Exercise aim – Lay out the data from the line containing "Given: Select the" through the end of the data, inclusive, as a two-column CSV with the headers instruction and response. Give each row what is to be done and its answer, each in a single quoted field, replace line breaks with spaces, and leave out the pictures.

[Part of a data file]
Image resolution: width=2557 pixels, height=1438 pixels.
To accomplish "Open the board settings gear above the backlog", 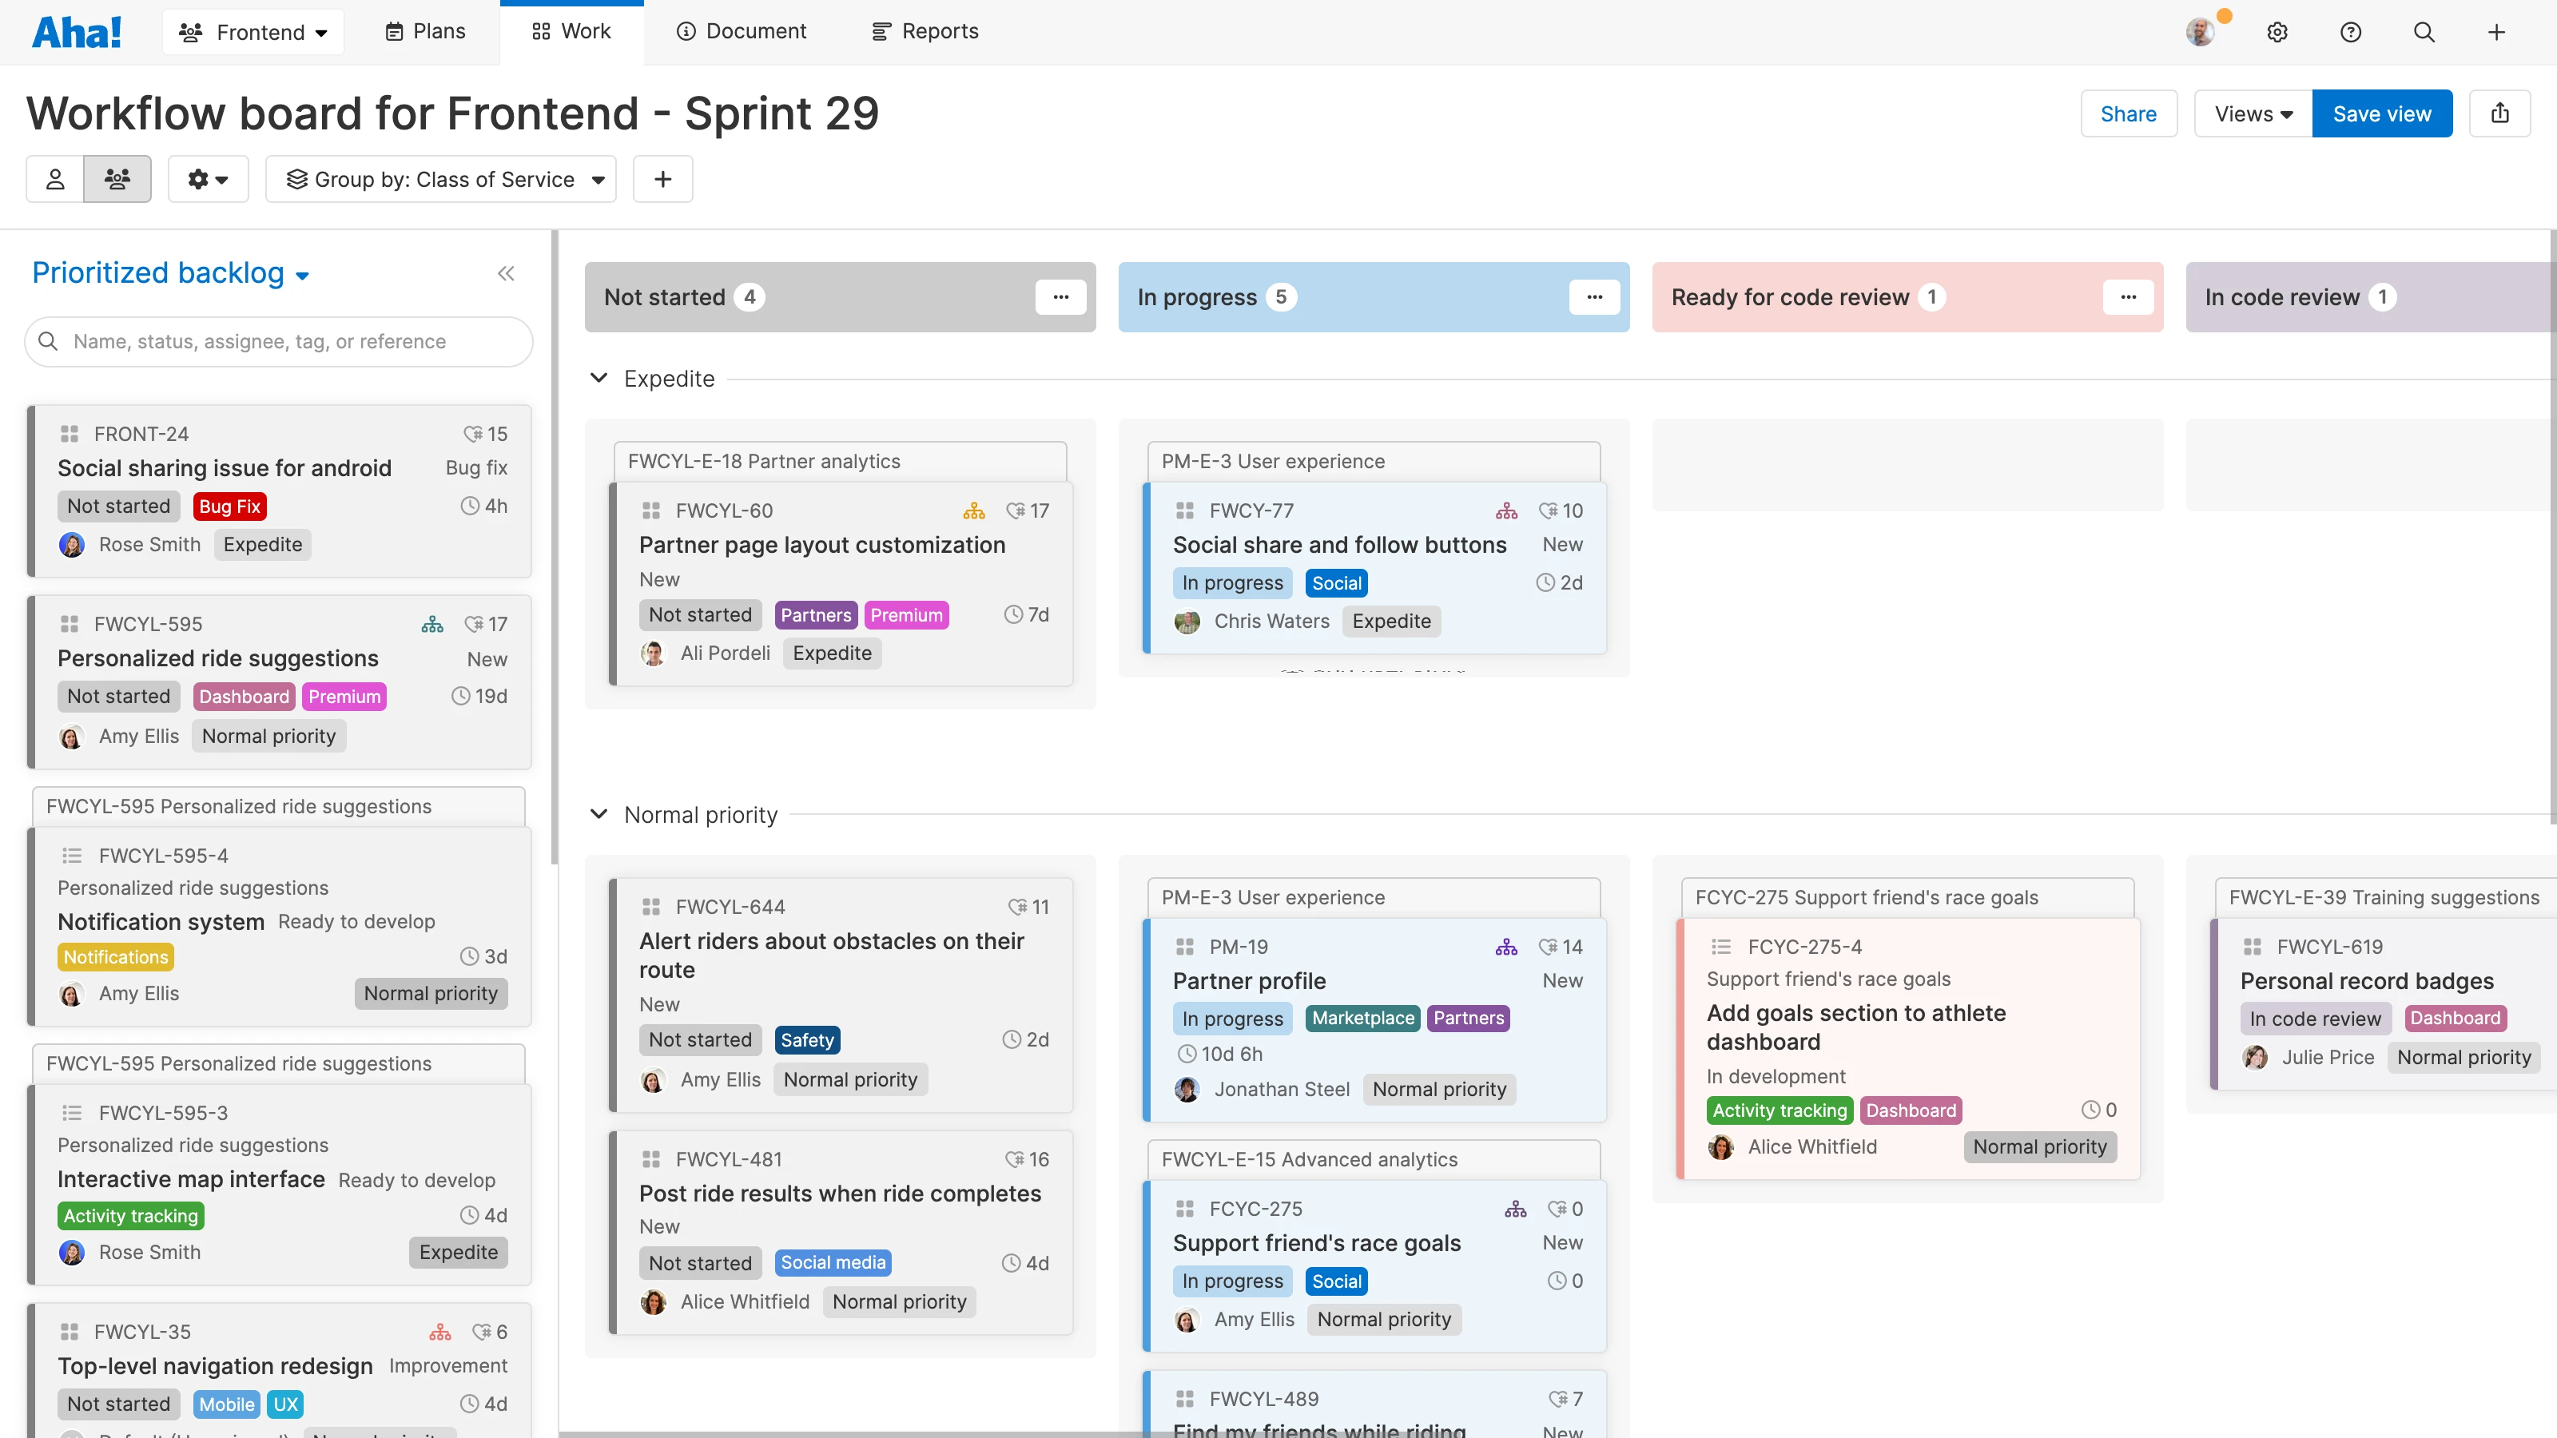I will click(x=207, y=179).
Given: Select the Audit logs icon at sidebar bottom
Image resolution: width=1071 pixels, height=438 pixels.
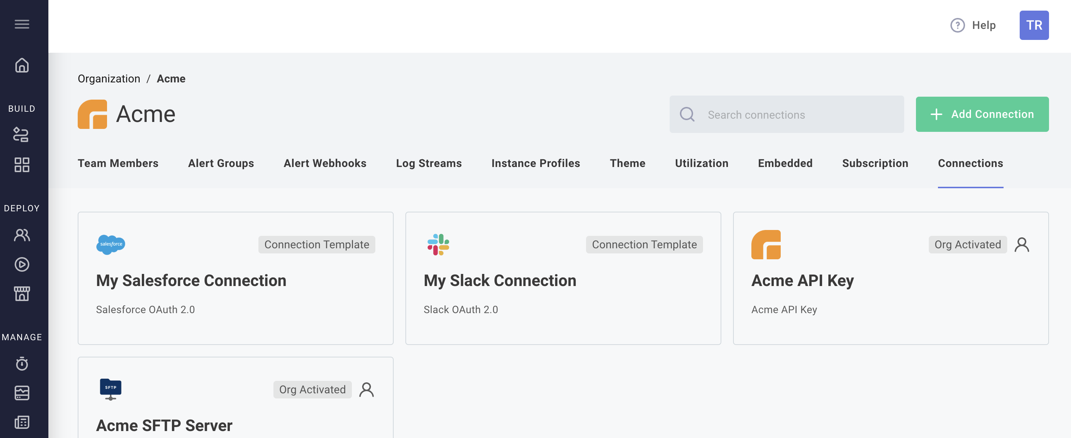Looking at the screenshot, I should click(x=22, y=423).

Response to this task –
instruction,response
"Given: Select the Audit logs icon at sidebar bottom Image resolution: width=1071 pixels, height=438 pixels.","Looking at the screenshot, I should click(x=22, y=423)."